Ces hypothèses permettent d'agréger les frais récurrents et les coûts liés aux opérations hors réseau ou à l'international, afin d'obtenir un montant comparable entre banques.
Résultats : fortes différences entre établissements
Sur la période étudiée, la Banque Migros ressort comme l'option la moins coûteuse. À l'opposé, UBS figure en dernière position avec une facture annuelle évaluée à 964 CHF, soit presque le double de celle du groupe le moins cher. La Raiffeisen se situe juste devant UBS mais reste élevée, avec un total de 821 CHF par an.
| Banque | Coût annuel (CHF) |
|---|---|
| Banque Migros | meilleur résultat |
| Raiffeisen | 821 |
| UBS | 964 |
Conséquences pour les clients
La constance dans la relation bancaire reste élevée en Suisse, souvent pour des raisons d'habitude ou de proximité. Or, cette fidélité peut se traduire par un surcoût important : jusqu'à 229 CHF d'écart annuel selon Moneyland entre les offres les plus et les moins chères. Pour un foyer, la somme devient significative sur plusieurs années et peut compenser les frictions liées à un changement d'établissement.
Que peuvent faire les consommateurs ?
- Comparer périodiquement les offres : frais de tenue de compte, coût des cartes, commissions sur opérations à l'étranger et conditions du pilier 3a.
- Évaluer le rapport coût / service : certaines banques facturent plus mais offrent des services complémentaires qui peuvent justifier une partie des frais.
- Considérer la mobilité bancaire : transférer des produits ou changer de banque peut réduire la facture annuelle, surtout si l'on utilise régulièrement la carte à l'étranger.

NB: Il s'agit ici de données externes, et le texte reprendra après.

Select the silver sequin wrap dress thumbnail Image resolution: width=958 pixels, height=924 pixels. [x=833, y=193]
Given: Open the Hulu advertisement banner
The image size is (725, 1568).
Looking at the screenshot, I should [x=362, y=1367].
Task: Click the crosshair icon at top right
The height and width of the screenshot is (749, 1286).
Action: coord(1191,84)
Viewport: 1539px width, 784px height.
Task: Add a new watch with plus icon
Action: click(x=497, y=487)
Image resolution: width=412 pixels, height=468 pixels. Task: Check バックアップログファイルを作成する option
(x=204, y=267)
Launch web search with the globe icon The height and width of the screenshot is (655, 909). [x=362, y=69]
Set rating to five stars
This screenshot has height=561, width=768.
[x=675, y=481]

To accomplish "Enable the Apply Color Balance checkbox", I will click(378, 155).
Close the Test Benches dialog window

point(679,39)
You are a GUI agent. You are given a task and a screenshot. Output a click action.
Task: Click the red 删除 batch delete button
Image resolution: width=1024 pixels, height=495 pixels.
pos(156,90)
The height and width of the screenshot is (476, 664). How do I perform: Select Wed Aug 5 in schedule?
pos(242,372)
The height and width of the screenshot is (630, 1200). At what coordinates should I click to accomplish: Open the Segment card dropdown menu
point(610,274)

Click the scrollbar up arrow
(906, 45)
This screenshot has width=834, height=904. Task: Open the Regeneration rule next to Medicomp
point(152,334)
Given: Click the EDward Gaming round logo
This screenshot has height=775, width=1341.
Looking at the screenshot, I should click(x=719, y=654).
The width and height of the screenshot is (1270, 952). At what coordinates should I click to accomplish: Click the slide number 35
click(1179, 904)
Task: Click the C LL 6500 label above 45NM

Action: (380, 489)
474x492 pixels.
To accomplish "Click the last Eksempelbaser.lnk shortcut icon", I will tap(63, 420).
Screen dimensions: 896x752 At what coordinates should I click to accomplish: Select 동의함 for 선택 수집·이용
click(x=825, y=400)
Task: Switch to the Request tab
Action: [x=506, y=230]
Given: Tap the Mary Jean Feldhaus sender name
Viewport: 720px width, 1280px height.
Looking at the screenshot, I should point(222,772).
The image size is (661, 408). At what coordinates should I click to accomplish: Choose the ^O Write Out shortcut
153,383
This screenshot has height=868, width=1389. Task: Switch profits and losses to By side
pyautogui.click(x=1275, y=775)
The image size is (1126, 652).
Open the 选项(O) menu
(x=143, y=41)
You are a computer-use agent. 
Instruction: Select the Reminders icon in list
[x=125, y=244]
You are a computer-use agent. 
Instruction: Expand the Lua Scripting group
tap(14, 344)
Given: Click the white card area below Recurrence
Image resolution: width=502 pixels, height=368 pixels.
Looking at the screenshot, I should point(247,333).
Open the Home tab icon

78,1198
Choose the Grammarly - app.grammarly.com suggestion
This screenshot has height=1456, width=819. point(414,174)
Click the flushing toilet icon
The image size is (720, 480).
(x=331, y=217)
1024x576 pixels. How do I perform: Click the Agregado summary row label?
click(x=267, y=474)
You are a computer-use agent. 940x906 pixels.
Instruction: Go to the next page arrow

En résumé, l'étude de Moneyland rappelle que les frais bancaires ne sont pas uniformes et qu'un arbitrage simple — en comparant des scenarii identiques — peut dégager des économies réelles. Les clients suisses qui acceptent d'examiner leurs contrats pourraient ainsi réduire sensiblement leurs charges annuelles sans modifier profondément leur comportement financier.